In 1981 the club returned to winning ways at Henley Regatta with the club’s coxed IV winning the Britannia Cup. The club’s highest ever finish in the VIIIs Head of the River was recorded in 1986 when the club’s first VIII finished sixth overall, winning the Vernon Trophy as the fastest Tideway crew. In 1985 Ian Dryden, representing Vesta rowed in a composite crew that won the Queen Mother Challenge Cup.

March 1994 was a notable year for the club. The club’s official historian proudly states that chauvinism died at the club that year, when at an EGM (most) members voted to allow women join as full members. With time success followed. The club won Senior VIIIs and lightweight Sculls at Henley Women’s Regatta in 2004. The women’s senior squad repeated this victory in 2010 when they again won Senior VIIIs at that regatta and competed on Saturday at Henley Royal Regatta.

In 2009 bridging a many year gap a men’s coxed IV once more made an appearance on the final day at Henley regatta.

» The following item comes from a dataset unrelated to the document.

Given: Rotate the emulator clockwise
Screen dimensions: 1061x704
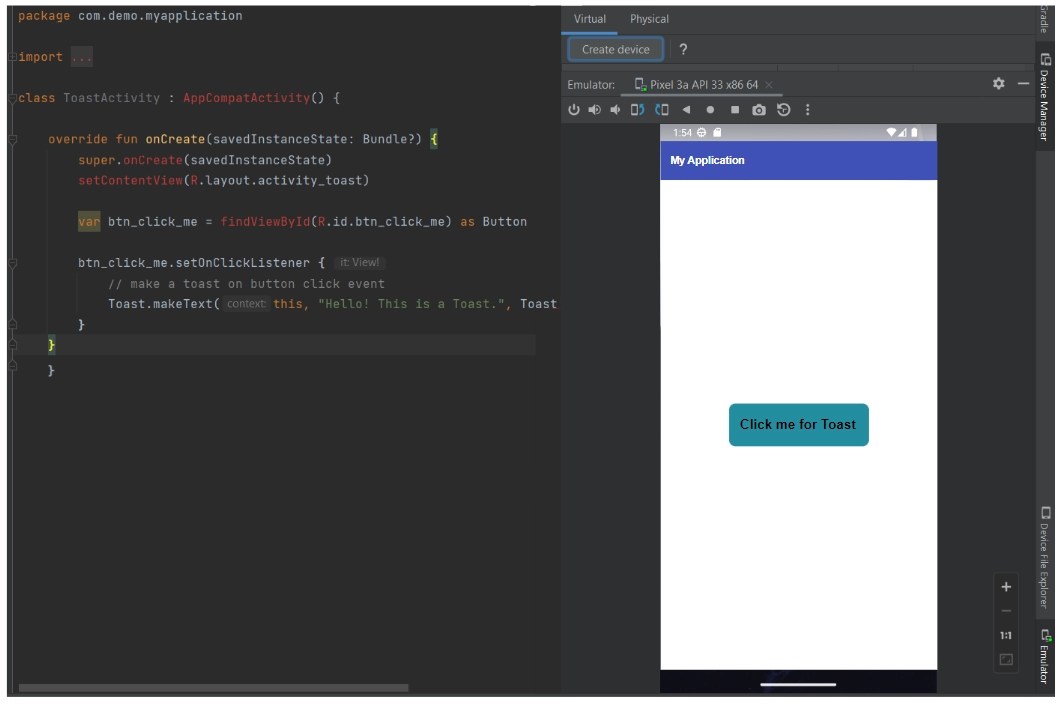Looking at the screenshot, I should click(662, 110).
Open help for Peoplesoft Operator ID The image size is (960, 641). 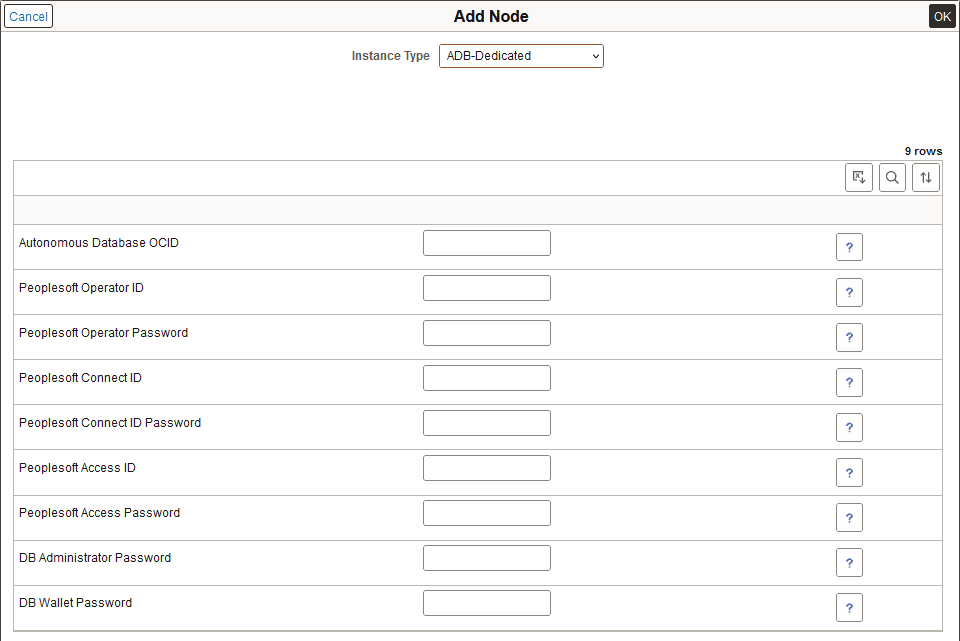(x=849, y=292)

Against the odds and rowing stronger with each outing this unseeded crew lost by under a length in the final of the Britannia Challenge Cup to Agecroft RC.

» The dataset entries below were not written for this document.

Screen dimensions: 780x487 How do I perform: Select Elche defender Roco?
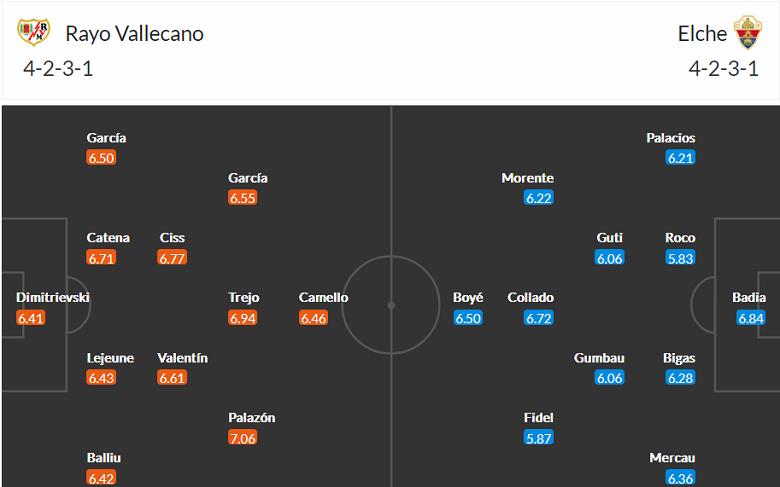(x=680, y=238)
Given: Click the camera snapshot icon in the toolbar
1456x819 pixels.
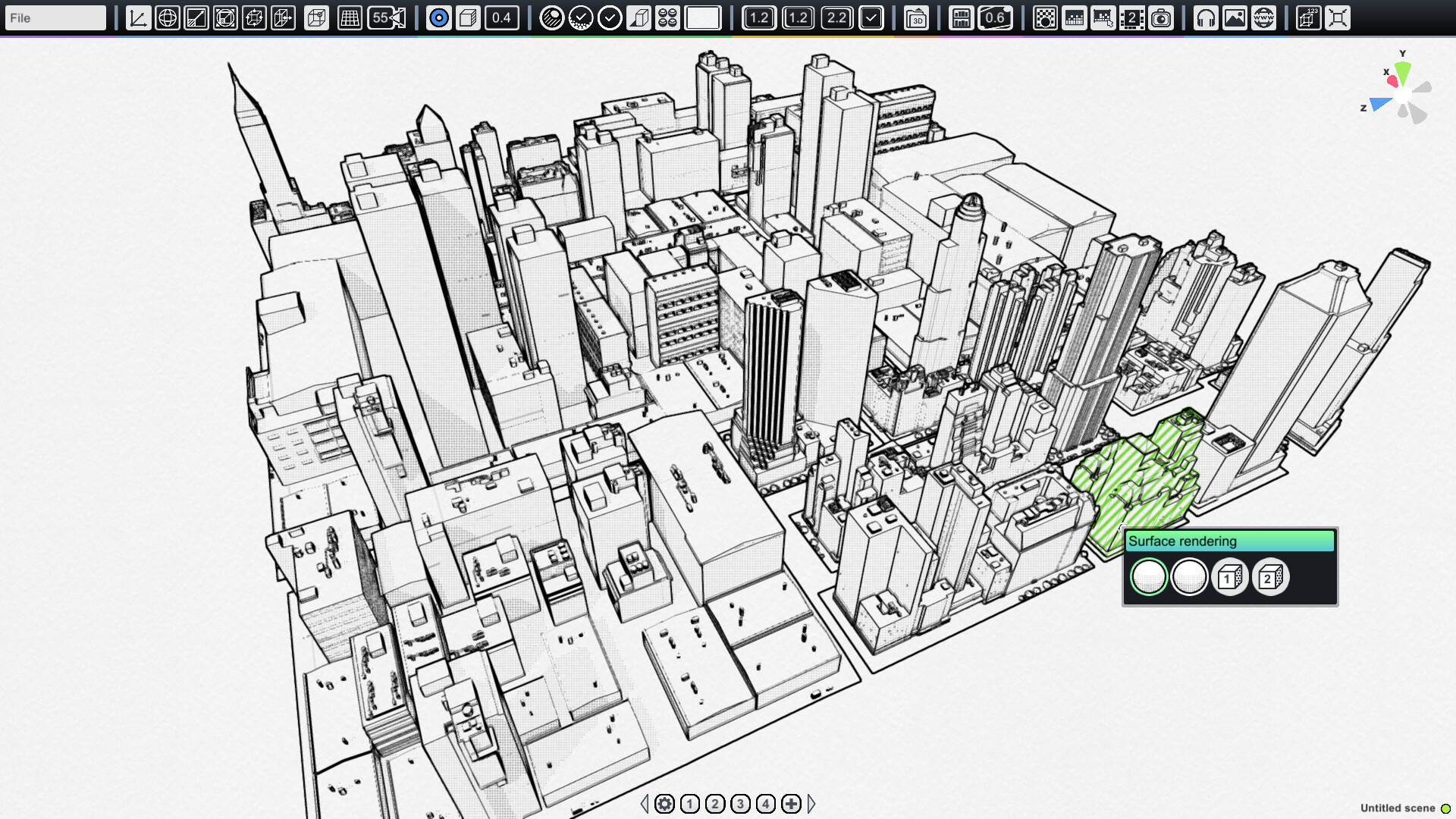Looking at the screenshot, I should click(1163, 18).
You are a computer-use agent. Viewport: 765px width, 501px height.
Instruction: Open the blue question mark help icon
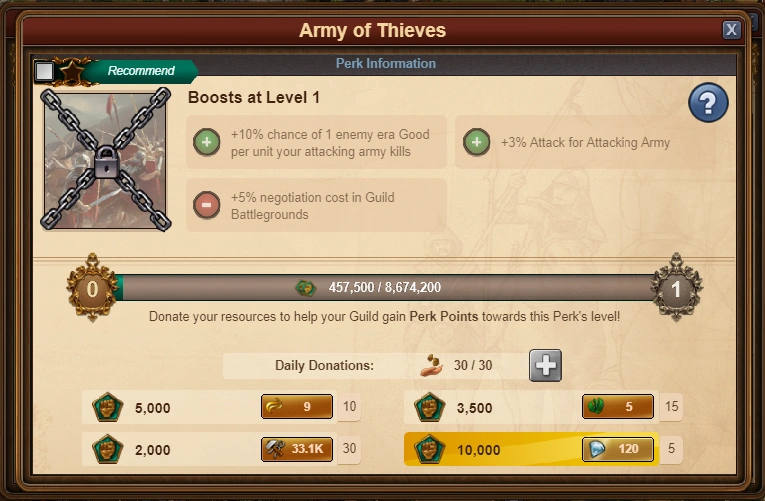pyautogui.click(x=708, y=102)
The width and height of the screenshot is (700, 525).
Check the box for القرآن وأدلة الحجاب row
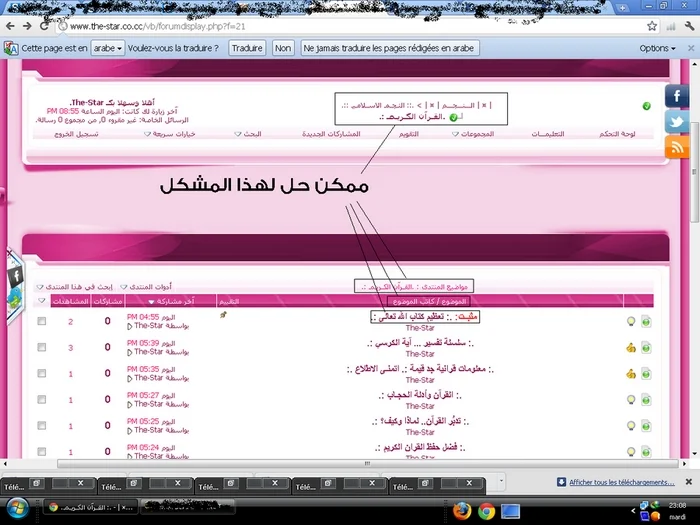[41, 399]
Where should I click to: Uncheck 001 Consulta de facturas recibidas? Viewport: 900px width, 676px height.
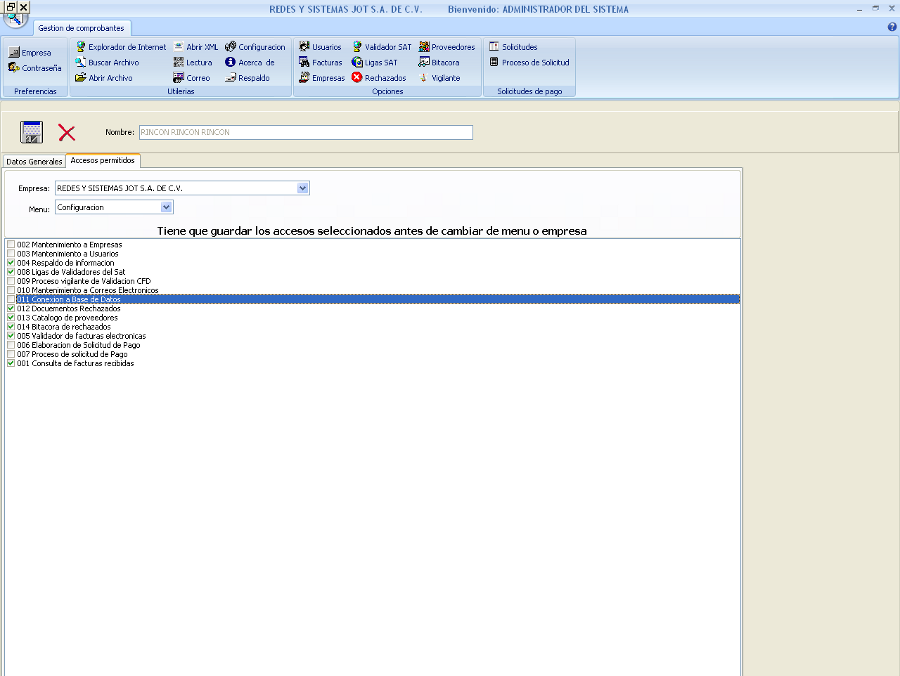tap(11, 363)
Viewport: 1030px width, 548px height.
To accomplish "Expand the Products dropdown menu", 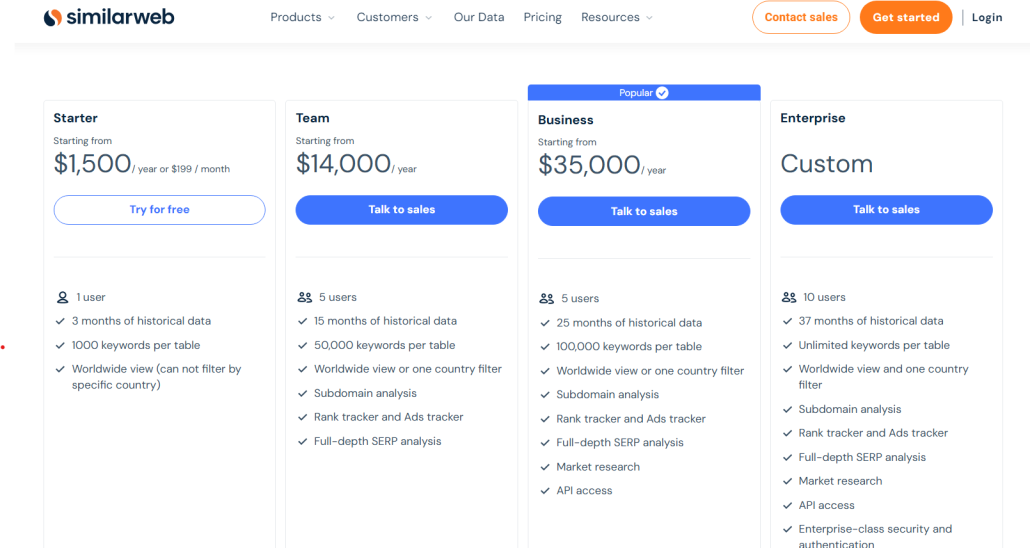I will 302,17.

In 2014 Vesta won the Horton Cup for Senior coxless fours at the Metropolitan Regatta and raced through to Saturday of Henley Royal Regatta.

Vesta Rowing Club at Henley Royal Regatta 2014

Vesta Rowing Club (right) are pictured racing against Germany’s Ruder Tennis Hockey Club Bayer Leverkusen (left) in the Britannia cup challenge at Henley Royal Regatta 2014

Vesta has run many annual competitions down through the years. The club first started doing this in 1912. In 1923 the Vesta Dashes, which were a mid-summer short course competition run over three evenings, were instigated. As already stated in 1954 the club founded the Scullers’ Head of the River race. A notable achievement in that first race was that a Vesta competitor came both first and last! In 1981 Vesta organised the first Veterans’ Head of the River Race when then main VIIIs Head race stopped taking Veteran entries. This race is now one of the largest head races that takes place on the tidal Thames with competitors and crews coming from across the UK and abroad to participate.